Интересно, как можно стать выше субъект-объектного отношения, в раю, что ли? К. сам-то понимает, что пишет? Он почему-то не указывает, что этот пунктик у него взят из убогого экзистенциализма. А еще всем тычет про убогость Келле и Ковальзона. На самом деле К. по-идиотски формулирует пример разного подхода: один рабочий говорит, что занят тем, что толкает тележку, второй – что зарабатывает деньги, третий, «преодолевший» - что строит храм. Ну, на пятом-шестом храме и третий заговорит, как первые два – т.к. труд в процессе распредмечивания сформирует его атомарно-классовое сознание.
Истмат не писал ни об энтузиазме, ни о фанатизме, К. просто безграмотен. К. не в курсе, чем было стахановское движение – когда на одного человека работала вся бригада а результат ее работы выдавался за результат работы одного рабочего. И литургия аграрного труда – больная фантазия К., и «преодоление объект-субъектного отношения» - бред сивой кобылы.

«Отсюда – т.н. «гениальный глаз», который был обычным явлением у средневековых ремесленников, но исчез на капиталистической фабрике. Отсюда – эффективность движений работника, которая далеко превышала обычную. Психофизиологи труда ввели даже метафору, согласно которой советские работники «вбирали энергию из окружающей среды».

Сохранённые записи
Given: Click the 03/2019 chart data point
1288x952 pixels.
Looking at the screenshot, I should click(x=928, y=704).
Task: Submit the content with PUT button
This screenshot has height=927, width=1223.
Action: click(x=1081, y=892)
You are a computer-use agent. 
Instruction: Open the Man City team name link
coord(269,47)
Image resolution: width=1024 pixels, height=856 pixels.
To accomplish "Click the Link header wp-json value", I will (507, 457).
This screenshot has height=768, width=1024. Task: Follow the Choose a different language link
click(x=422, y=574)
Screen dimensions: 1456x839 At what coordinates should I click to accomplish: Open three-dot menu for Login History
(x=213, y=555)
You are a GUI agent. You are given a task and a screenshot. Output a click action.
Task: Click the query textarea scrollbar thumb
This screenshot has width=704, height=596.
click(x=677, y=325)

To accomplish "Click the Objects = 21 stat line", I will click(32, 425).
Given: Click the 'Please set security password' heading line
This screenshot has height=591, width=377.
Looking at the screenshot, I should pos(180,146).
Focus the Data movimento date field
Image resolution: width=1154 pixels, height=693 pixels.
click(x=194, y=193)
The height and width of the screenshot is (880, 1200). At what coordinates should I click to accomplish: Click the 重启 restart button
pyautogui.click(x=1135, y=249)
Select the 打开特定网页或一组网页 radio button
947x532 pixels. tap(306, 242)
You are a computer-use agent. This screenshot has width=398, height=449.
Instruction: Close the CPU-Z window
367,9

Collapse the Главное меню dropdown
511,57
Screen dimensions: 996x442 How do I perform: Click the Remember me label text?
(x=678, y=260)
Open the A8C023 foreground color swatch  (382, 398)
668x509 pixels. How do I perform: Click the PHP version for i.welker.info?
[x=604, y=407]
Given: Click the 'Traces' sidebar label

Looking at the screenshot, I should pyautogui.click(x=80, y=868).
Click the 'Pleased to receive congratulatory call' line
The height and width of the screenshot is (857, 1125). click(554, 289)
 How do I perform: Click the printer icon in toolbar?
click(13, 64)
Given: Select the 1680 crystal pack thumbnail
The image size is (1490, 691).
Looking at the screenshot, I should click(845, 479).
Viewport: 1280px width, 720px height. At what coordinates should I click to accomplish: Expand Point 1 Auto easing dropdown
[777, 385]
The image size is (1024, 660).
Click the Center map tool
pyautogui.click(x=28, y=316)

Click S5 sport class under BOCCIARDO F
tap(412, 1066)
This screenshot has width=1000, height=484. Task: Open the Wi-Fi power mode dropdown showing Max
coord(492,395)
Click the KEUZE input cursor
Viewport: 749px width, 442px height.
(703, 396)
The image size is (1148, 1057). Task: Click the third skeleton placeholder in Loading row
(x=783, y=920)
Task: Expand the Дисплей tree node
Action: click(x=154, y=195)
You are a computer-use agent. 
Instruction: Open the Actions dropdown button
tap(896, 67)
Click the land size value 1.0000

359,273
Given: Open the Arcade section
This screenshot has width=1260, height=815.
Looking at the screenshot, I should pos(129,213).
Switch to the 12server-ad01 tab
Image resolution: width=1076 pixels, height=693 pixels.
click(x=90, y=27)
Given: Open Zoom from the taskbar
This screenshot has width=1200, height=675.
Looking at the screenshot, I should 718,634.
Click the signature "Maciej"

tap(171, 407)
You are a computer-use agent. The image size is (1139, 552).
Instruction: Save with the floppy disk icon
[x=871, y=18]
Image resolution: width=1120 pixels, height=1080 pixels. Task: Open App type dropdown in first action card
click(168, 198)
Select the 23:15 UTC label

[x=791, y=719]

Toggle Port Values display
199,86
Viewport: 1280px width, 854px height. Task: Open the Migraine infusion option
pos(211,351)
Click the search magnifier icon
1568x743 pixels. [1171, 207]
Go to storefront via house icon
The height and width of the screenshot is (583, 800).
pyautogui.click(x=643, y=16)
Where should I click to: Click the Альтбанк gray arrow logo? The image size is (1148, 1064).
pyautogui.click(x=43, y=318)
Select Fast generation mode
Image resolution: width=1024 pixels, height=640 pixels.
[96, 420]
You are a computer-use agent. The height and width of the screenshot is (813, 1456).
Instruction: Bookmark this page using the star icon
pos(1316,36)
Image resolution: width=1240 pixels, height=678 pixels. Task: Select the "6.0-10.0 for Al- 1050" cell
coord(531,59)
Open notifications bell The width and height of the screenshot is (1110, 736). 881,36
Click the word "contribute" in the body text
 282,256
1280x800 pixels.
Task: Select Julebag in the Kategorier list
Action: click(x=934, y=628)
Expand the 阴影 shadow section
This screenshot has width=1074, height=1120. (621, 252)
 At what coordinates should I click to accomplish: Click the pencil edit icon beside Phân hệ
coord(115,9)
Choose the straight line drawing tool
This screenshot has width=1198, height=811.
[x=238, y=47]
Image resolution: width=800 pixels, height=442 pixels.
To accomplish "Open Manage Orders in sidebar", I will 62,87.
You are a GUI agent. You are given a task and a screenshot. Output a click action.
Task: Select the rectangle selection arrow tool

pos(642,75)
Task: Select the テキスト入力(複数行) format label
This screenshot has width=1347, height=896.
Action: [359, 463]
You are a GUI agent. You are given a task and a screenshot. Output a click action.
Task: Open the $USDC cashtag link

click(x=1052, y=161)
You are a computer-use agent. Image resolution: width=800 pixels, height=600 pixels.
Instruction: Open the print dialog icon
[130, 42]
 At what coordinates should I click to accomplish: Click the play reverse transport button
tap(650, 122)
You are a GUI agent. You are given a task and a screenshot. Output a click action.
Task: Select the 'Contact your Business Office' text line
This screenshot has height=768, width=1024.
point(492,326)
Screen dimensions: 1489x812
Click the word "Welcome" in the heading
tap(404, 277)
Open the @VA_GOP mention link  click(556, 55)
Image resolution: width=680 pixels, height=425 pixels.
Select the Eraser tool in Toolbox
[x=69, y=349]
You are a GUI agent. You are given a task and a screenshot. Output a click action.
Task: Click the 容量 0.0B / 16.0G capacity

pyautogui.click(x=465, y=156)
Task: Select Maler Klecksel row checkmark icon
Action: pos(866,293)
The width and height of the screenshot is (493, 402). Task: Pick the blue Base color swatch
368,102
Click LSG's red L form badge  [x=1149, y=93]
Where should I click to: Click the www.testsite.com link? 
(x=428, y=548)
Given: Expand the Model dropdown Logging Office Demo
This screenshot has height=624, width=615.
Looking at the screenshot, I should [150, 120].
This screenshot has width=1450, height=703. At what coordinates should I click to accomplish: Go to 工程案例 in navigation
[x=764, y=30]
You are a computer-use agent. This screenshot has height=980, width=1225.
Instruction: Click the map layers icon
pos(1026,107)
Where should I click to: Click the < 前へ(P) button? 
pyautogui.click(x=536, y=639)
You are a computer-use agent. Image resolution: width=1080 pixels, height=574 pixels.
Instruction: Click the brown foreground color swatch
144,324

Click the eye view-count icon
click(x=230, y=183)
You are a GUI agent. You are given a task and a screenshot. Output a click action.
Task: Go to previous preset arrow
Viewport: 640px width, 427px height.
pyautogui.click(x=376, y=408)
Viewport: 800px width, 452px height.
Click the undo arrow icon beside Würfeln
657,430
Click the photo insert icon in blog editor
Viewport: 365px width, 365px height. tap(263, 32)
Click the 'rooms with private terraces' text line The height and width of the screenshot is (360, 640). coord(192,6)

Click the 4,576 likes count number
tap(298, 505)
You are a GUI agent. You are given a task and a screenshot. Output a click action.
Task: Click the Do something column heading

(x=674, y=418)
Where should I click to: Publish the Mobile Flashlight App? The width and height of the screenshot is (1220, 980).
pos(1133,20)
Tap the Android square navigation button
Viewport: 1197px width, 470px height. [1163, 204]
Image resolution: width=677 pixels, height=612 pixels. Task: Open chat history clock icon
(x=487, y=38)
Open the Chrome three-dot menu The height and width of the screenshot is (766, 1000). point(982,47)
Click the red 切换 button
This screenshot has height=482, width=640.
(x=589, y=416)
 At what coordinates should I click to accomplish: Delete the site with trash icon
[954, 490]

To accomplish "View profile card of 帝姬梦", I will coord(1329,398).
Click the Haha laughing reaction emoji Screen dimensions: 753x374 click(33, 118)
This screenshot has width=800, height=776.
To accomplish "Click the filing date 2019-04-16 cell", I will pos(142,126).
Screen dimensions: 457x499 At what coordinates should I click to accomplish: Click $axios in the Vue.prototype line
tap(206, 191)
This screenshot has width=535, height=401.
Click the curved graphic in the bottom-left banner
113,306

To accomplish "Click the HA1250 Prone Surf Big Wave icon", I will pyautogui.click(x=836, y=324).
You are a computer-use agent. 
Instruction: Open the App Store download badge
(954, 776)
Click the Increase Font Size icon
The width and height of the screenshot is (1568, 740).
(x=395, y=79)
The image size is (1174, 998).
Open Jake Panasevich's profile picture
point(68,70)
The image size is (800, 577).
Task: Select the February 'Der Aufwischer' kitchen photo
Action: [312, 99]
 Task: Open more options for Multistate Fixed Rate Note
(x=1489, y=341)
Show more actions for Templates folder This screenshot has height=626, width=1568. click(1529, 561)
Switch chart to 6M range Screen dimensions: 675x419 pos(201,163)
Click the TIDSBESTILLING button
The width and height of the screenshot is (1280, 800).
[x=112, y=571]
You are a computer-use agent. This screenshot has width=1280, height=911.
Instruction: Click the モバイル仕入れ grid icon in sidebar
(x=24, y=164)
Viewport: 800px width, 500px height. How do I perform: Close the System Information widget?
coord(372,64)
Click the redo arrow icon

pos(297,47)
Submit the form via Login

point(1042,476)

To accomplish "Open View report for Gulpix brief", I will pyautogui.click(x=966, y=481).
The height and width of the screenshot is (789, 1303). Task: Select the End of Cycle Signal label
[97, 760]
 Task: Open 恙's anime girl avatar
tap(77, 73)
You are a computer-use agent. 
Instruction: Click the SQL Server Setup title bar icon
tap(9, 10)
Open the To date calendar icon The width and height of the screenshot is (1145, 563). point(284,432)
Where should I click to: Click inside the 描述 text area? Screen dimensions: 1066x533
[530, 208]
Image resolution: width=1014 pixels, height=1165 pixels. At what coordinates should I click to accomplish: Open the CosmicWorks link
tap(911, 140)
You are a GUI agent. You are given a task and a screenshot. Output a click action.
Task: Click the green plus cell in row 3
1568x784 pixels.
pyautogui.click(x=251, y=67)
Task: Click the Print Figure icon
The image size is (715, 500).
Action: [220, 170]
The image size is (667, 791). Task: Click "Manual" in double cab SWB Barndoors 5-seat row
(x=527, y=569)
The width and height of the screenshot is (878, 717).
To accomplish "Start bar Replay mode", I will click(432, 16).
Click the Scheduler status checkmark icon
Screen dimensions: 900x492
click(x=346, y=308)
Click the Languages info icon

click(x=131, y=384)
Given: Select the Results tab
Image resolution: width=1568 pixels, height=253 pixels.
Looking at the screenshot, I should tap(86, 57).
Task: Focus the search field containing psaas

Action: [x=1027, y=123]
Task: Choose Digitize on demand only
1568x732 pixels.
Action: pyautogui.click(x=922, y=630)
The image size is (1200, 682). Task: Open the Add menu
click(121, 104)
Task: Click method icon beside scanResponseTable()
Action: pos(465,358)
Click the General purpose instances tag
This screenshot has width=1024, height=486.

▸ Цель задания
Отредактируйте фрагмент текста от слов «Истмат не писал» до слов «бред сивой кобылы.» включительно: замените «бригада» на «артель».

▸ Ответ к заданию
Истмат не писал ни об энтузиазме, ни о фанатизме, К. просто безграмотен. К. не в курсе, чем было стахановское движение – когда на одного человека работала вся артель а результат ее работы выдавался за результат работы одного рабочего. И литургия аграрного труда – больная фантазия К., и «преодоление объект-субъектного отношения» - бред сивой кобылы.